To work with tensors we’ll need to recast our earlier confusion metrics function to work with tensors. It’s worth spending some time looking through this code because it gives a taste of the flexibility of TensorFlow beyond machine learning.
feed_dict= {
feature_data: test_predictors_tf.values,
actual_classes: test_classes_tf.values.reshape(len(test_classes_tf.values), 2)
}
tf_confusion_metrics(model, actual_classes, sess, feed_dict)
Precision = 0.914285714286
Recall = 0.222222222222
F1 Score = 0.357541899441
Accuracy = 0.600694444444
Feed Forward Neural Net with Two Hidden Layers in TensorFlow
We’ll now build a feed forward neural net proper with two hidden layers.
sess1 = tf.Session()
num_predictors = len(training_predictors_tf.columns)
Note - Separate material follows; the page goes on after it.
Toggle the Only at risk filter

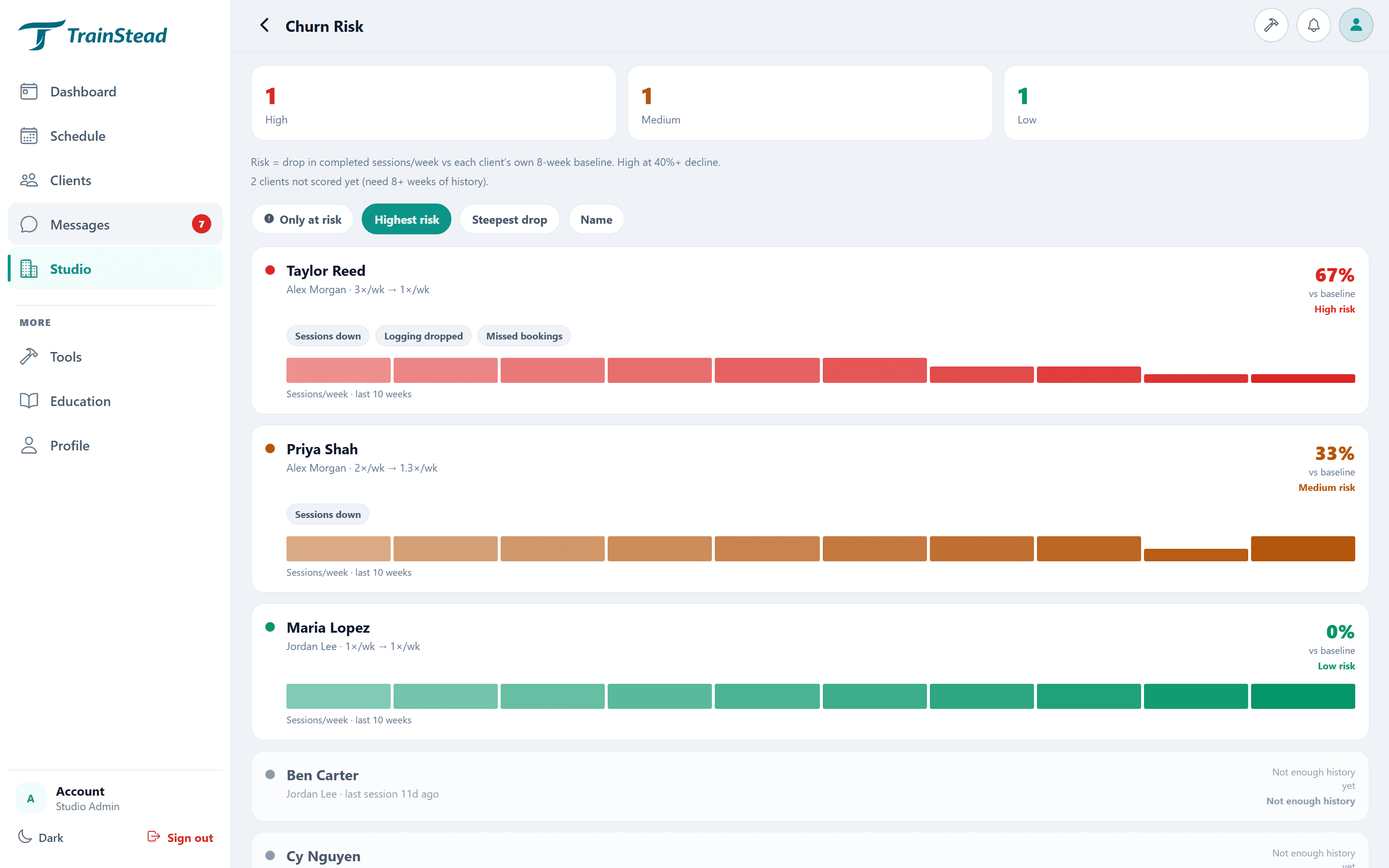(302, 219)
num_classes = len(training_classes_tf.columns)
feature_data = tf.placeholder("float", [None, num_predictors])
actual_classes = tf.placeholder("float", [None, 2])
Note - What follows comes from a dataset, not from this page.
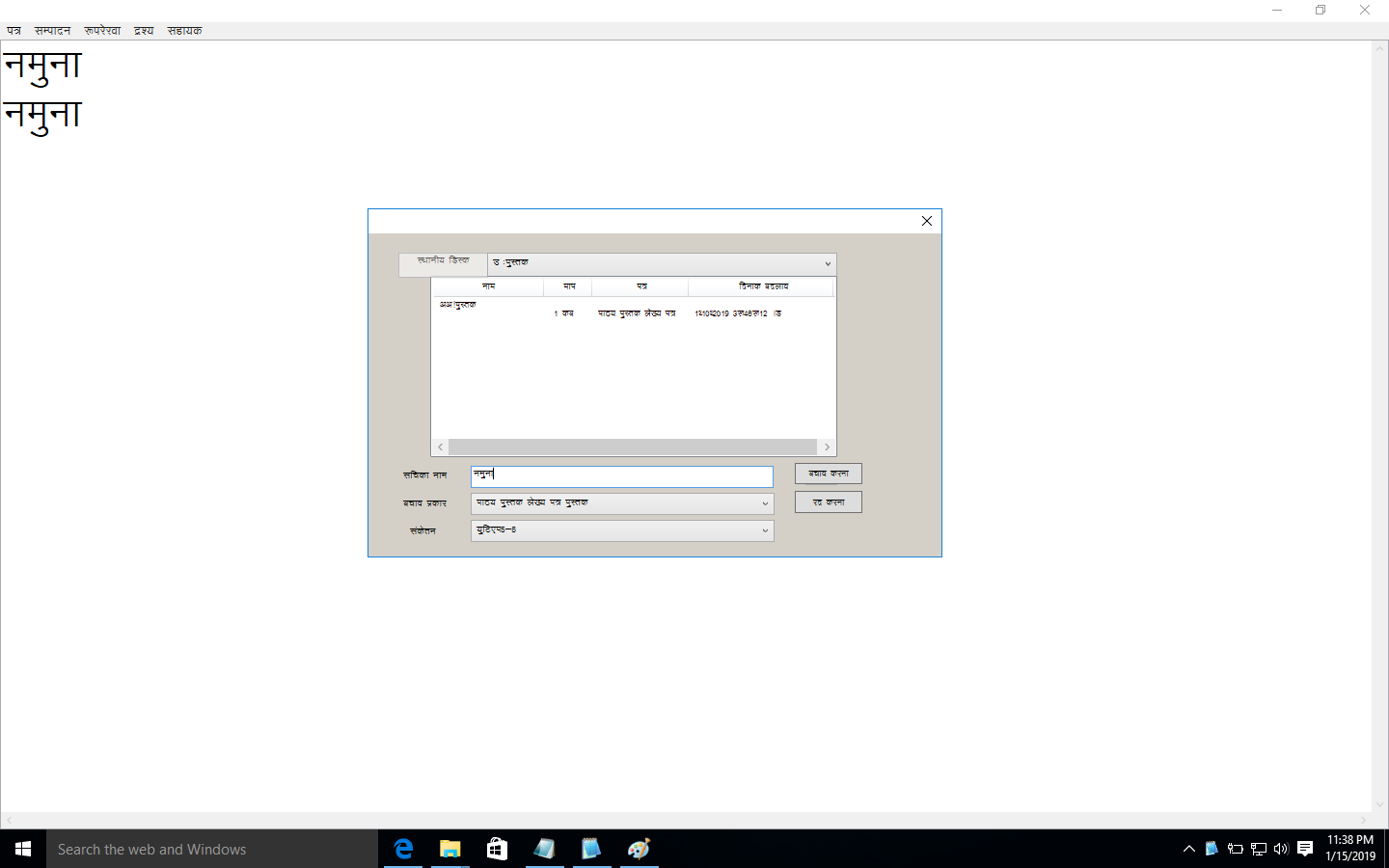Click the upper save button in the dialog

(x=828, y=474)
weights1 = tf.Variable(tf.truncated_normal([24, 50], stddev=0.0001))
biases1 = tf.Variable(tf.ones([50]))
weights2 = tf.Variable(tf.truncated_normal([50, 25], stddev=0.0001))
biases2 = tf.Variable(tf.ones([25]))
weights3 = tf.Variable(tf.truncated_normal([25, 2], stddev=0.0001))
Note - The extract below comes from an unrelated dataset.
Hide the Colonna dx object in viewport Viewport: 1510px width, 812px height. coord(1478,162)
biases3 = tf.Variable(tf.ones([2]))
# This time we introduce a single hidden layer into our model...
hidden_layer_1 = tf.nn.relu(tf.matmul(feature_data, weights1) + biases1)
hidden_layer_2 = tf.nn.relu(tf.matmul(hidden_layer_1, weights2) + biases2)
model = tf.nn.softmax(tf.matmul(hidden_layer_2, weights3) + biases3)
cost = -tf.reduce_sum(actual_classes*tf.log(model))
train_op1 = tf.train.AdamOptimizer(learning_rate=0.0001).minimize(cost)
init = tf.initialize_all_variables()
sess1.run(init)
Again, I’ll train our model over 30,000 iterations using the full dataset each time. At Every five thousandth iteration we’ll assess the accuracy of the model on the training data to assess progress.
correct_prediction = tf.equal(tf.argmax(model, 1), tf.argmax(actual_classes, 1))
accuracy = tf.reduce_mean(tf.cast(correct_prediction, "float"))
for i in range(1, 30001):
sess1.run(
train_op1,
feed_dict={
feature_data: training_predictors_tf.values,
actual_classes: training_classes_tf.values.reshape(len(training_classes_tf.values), 2)
}
)
if i%5000 == 0:
print i, sess1.run(
accuracy,
feed_dict={
feature_data: training_predictors_tf.values,
actual_classes: training_classes_tf.values.reshape(len(training_classes_tf.values), 2)
}
)
5000 0.758681
10000 0.766493
15000 0.767361
20000 0.767361
25000 0.768229
30000 0.767361
A significant improvement in accuracy with our training data shows that the hidden layers are adding additional capacity for learning to our model.
If we Looking at precision, recall and accuracy we see a measurable improvement in performance but certainly not a step function. This shows - for me - that we’re likely reaching the limits of our relatively simple feature set.
feed_dict= {
feature_data: test_predictors_tf.values,
actual_classes: test_classes_tf.values.reshape(len(test_classes_tf.values), 2)
}
tf_confusion_metrics(model, actual_classes, sess1, feed_dict)
Precision = 0.775862068966
Recall = 0.625
F1 Score = 0.692307692308
Accuracy = 0.722222222222
Yay we have got accuracy of 72%! With a significant improvement than earlier.
We objectively did well, 70 plus a few % is the highest I’ve seen achieved on this dataset, so with a tweaking and a few lines of code I’ve produced a full-on machine learning model. The reason for the relatively modest accuracy achieved at the end of the day is the dataset itself, there isn’t enough signal there to do significantly better than 70 plus a few %.
We can predict 7 times out of 10 to correctly determine if the S&P 500 index would close up or down on the day.